A Day with BERT and Friends
Posted: 15 Jan 2020
Date Written: January 15, 2020
BERT (Bi-directional Encoder Representations from Transforms) was announced by Google in November 2018. Since then it has had a tremendous impact on NLP. It has shown itself to be supremely flexible; the state of the art for many NLP benchmarks is now set by systems incorporating BERT, or similar, representations. Staff from LexisNexis and Elsevier have been experimenting with BERT to see about modifications and extensions that tailor it for our needs. But what does BERT do well and poorly? Does it have anything to contribute to search? And how does it really compare with alternative methods like XLNet and FLAIR and with less-general methods like BiDAF?
Due to the intense interest in BERT we had a day-long workshop on the topic. The day began with Ron Daniel presenting an overview of BERT and a tutorial exercise that used BERT in a reading comprehension / question answering task. Participants could enter a paragraph or two of text and a question. The system would select a span of text from the paragraph(s) as an answer.
Jana Punuru then spoke about efforts to ‘distill’ a large BERT model to something that would require less memory and computation without sacrificing too much accuracy. This is a topic of considerable interest because BERT is very computationally demanding.

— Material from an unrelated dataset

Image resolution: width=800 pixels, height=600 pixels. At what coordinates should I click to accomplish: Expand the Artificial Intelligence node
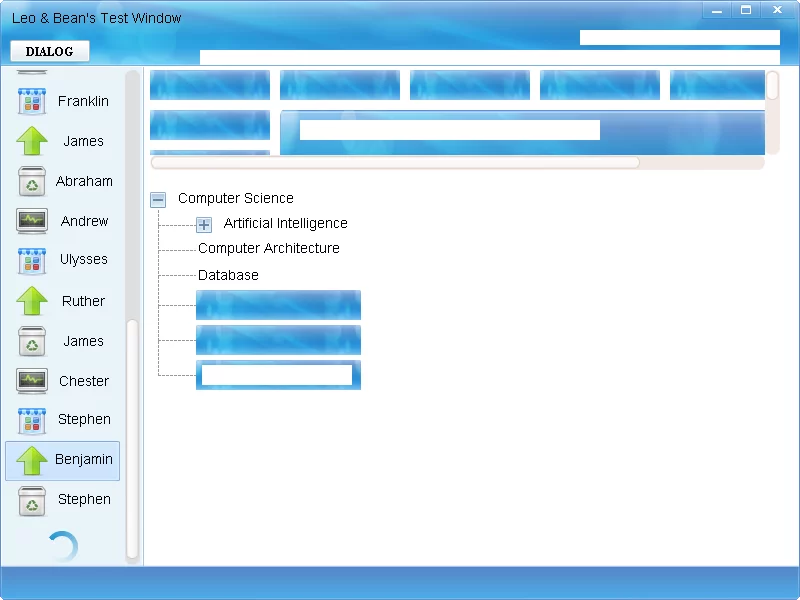(x=204, y=225)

Corey Harper then spoke about research on extracting measurement information from articles. Identifying measurements is not difficult – they are a number (or a range or tolerance) and a unit. But by themselves a measurement like “1.4 ml” is not very useful. Corey described using question answering methods similar to those in the morning’s tutorial. By asking questions like “What was 1.4 ml?” the system could provide answers like “dosage”. That answer could then be used in a followup question like “What had a dosage of 1.4 ml?”.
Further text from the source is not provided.